**Material shown**
════════════════

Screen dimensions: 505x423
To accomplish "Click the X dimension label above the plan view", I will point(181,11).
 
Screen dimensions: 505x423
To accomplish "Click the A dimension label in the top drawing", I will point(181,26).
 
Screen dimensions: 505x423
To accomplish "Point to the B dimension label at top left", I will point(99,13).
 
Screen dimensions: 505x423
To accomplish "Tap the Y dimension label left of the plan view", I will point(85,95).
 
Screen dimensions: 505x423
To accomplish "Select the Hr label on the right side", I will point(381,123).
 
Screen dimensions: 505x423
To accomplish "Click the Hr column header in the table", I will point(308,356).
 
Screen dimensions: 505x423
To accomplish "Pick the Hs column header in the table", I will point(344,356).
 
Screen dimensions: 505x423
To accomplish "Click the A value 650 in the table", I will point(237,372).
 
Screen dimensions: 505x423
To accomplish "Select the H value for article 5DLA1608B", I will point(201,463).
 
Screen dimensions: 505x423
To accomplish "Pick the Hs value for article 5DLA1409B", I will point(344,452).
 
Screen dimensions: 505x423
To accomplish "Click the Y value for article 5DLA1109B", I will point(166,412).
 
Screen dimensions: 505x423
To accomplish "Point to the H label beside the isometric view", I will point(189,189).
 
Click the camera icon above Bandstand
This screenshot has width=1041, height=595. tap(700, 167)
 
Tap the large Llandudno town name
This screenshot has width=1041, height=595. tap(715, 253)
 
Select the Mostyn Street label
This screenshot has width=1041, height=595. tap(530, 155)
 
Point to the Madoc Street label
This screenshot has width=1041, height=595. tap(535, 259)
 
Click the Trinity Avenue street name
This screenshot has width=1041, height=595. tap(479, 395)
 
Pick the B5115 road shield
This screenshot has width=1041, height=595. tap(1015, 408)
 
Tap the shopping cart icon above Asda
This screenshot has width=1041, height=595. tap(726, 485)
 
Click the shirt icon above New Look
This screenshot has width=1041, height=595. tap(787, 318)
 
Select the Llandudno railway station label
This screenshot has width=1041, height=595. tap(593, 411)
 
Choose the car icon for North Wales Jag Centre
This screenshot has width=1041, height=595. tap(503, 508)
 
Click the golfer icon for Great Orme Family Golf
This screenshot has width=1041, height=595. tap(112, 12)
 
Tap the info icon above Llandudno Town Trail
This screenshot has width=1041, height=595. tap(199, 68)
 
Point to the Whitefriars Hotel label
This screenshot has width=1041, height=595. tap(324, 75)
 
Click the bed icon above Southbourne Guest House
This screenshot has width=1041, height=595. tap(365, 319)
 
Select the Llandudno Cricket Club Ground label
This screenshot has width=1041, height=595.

════════════════

**Exercise brief**
Reproduce all of the lines above, substituting "Display size" for each occurrence of "Screen dimensions" and leaving everything else unchanged.

**Result**
Display size: 505x423
To accomplish "Click the X dimension label above the plan view", I will point(181,11).
 
Display size: 505x423
To accomplish "Click the A dimension label in the top drawing", I will point(181,26).
 
Display size: 505x423
To accomplish "Point to the B dimension label at top left", I will point(99,13).
 
Display size: 505x423
To accomplish "Tap the Y dimension label left of the plan view", I will point(85,95).
 
Display size: 505x423
To accomplish "Select the Hr label on the right side", I will point(381,123).
 
Display size: 505x423
To accomplish "Click the Hr column header in the table", I will point(308,356).
 
Display size: 505x423
To accomplish "Pick the Hs column header in the table", I will point(344,356).
 
Display size: 505x423
To accomplish "Click the A value 650 in the table", I will point(237,372).
 
Display size: 505x423
To accomplish "Select the H value for article 5DLA1608B", I will point(201,463).
 
Display size: 505x423
To accomplish "Pick the Hs value for article 5DLA1409B", I will point(344,452).
 
Display size: 505x423
To accomplish "Click the Y value for article 5DLA1109B", I will point(166,412).
 
Display size: 505x423
To accomplish "Point to the H label beside the isometric view", I will point(189,189).
 
Click the camera icon above Bandstand
This screenshot has width=1041, height=595. tap(700, 167)
 
Tap the large Llandudno town name
This screenshot has width=1041, height=595. tap(715, 253)
 
Select the Mostyn Street label
This screenshot has width=1041, height=595. tap(530, 155)
 
Point to the Madoc Street label
This screenshot has width=1041, height=595. tap(535, 259)
 
Click the Trinity Avenue street name
This screenshot has width=1041, height=595. tap(479, 395)
 
Pick the B5115 road shield
This screenshot has width=1041, height=595. tap(1015, 408)
 
Tap the shopping cart icon above Asda
This screenshot has width=1041, height=595. tap(726, 485)
 
Click the shirt icon above New Look
This screenshot has width=1041, height=595. tap(787, 318)
 
Select the Llandudno railway station label
This screenshot has width=1041, height=595. tap(593, 411)
 
Choose the car icon for North Wales Jag Centre
This screenshot has width=1041, height=595. tap(503, 508)
 
Click the golfer icon for Great Orme Family Golf
This screenshot has width=1041, height=595. tap(112, 12)
 
Tap the info icon above Llandudno Town Trail
This screenshot has width=1041, height=595. tap(199, 68)
 
Point to the Whitefriars Hotel label
This screenshot has width=1041, height=595. tap(324, 75)
 
Click the bed icon above Southbourne Guest House
This screenshot has width=1041, height=595. tap(365, 319)
 
Select the Llandudno Cricket Club Ground label
This screenshot has width=1041, height=595.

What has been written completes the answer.